Disliked by some for his autocratic use of his powerful connections, Gray was a well known and highly successful expert witness in trials concerning insanity.  In 1865 he had examined one of the men implicated in Lincoln's assassination.  Weighing 300 pounds, he possessed a commanding physical presence on the stand; his expertise added to his overall stature.  Gray's most notable court appearance was as a witness for the prosecution at the trial of Charles Guiteau for the murder of President James Garfield, in which the accused entered one of the first ever innocent "by reason of insanity" pleas in United States legal history.  Such was Gray's reputation that both sides agreed to abide by his judgment after examination as to whether or not Guiteau was fit for trial.  During the trial, from November 1881 to March 1882, Gray steadfastly argued that Guiteau was sane at the time of the assassination.  He backed his assertion with clear testimony bolstered with an impressive array of notes taken in interviews with the accused.  Few ever believed that Guiteau would escape conviction, and ironically his post mortem examination showed that indeed he was suffering from a form of syphilis of the brain.

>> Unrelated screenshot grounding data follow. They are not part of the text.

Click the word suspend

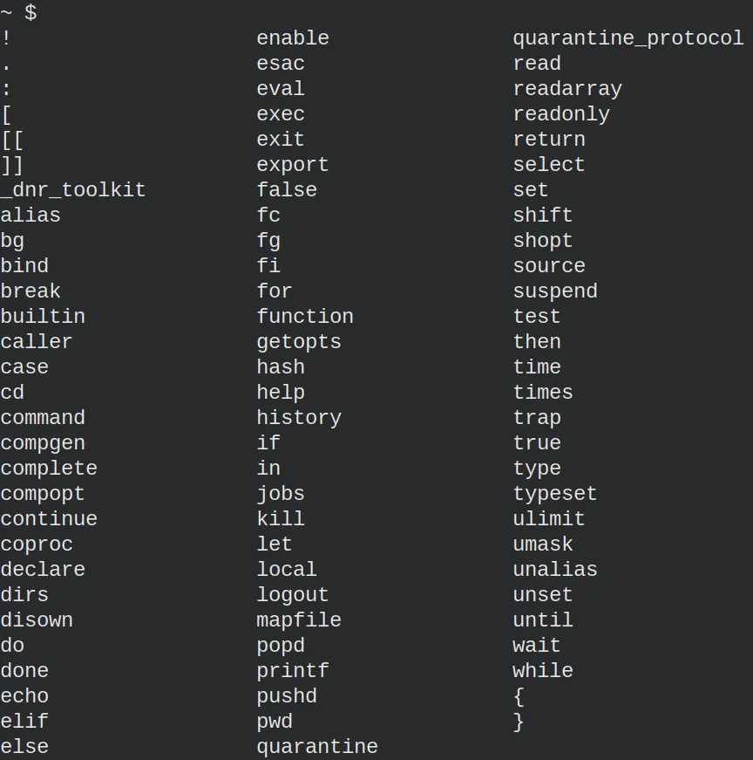click(x=555, y=291)
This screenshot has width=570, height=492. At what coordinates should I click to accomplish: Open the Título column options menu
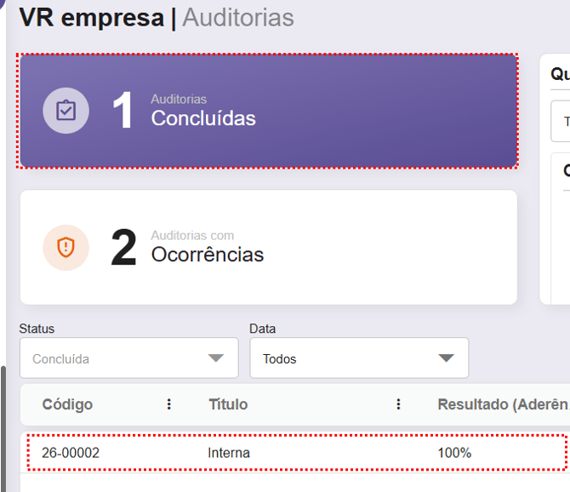pos(398,404)
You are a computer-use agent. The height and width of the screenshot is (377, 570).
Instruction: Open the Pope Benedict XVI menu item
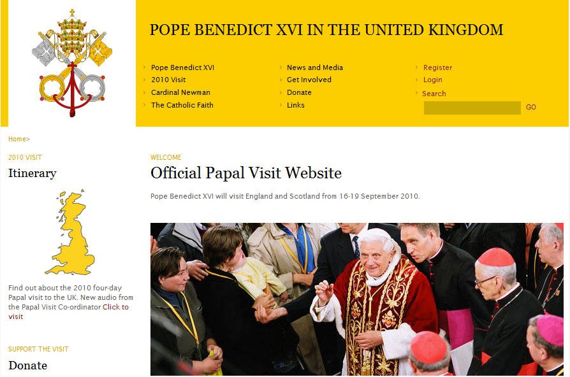(x=182, y=68)
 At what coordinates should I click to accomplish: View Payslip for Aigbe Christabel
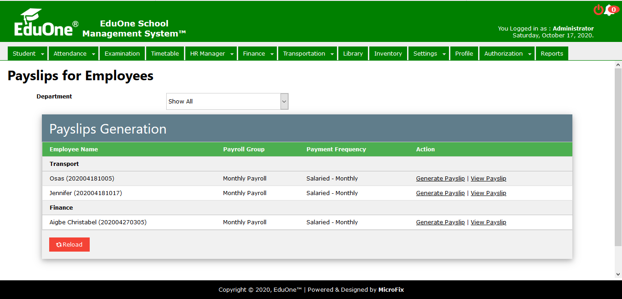[488, 222]
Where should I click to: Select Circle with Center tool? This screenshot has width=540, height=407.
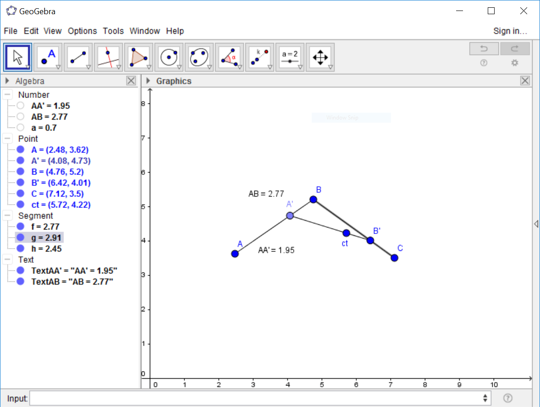tap(169, 57)
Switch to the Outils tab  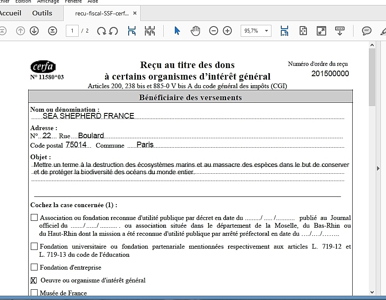pyautogui.click(x=42, y=13)
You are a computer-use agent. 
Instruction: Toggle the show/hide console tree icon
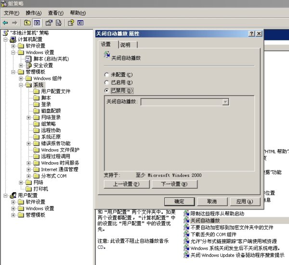(x=36, y=22)

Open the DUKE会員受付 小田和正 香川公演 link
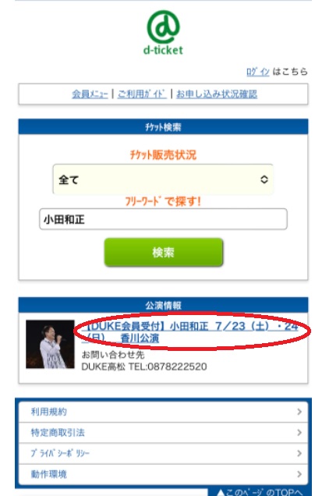(x=189, y=331)
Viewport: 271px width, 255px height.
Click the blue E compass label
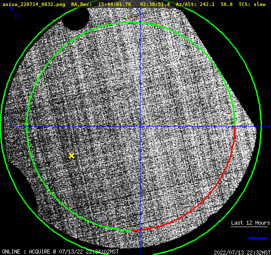[16, 15]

Ironically, John Gray was shot and wounded in the face by one of his own patients, Henry Remshaw, on March 16, 1882 soon after the close of the trial.  He spent an extended period of convalescence away from New York but never completely recovered; he died on November 29, 1886, soon after resuming his work at the asylum.  He was survived by his wife Mary B. Wetmore Gray of Utica who he had married in September 1854.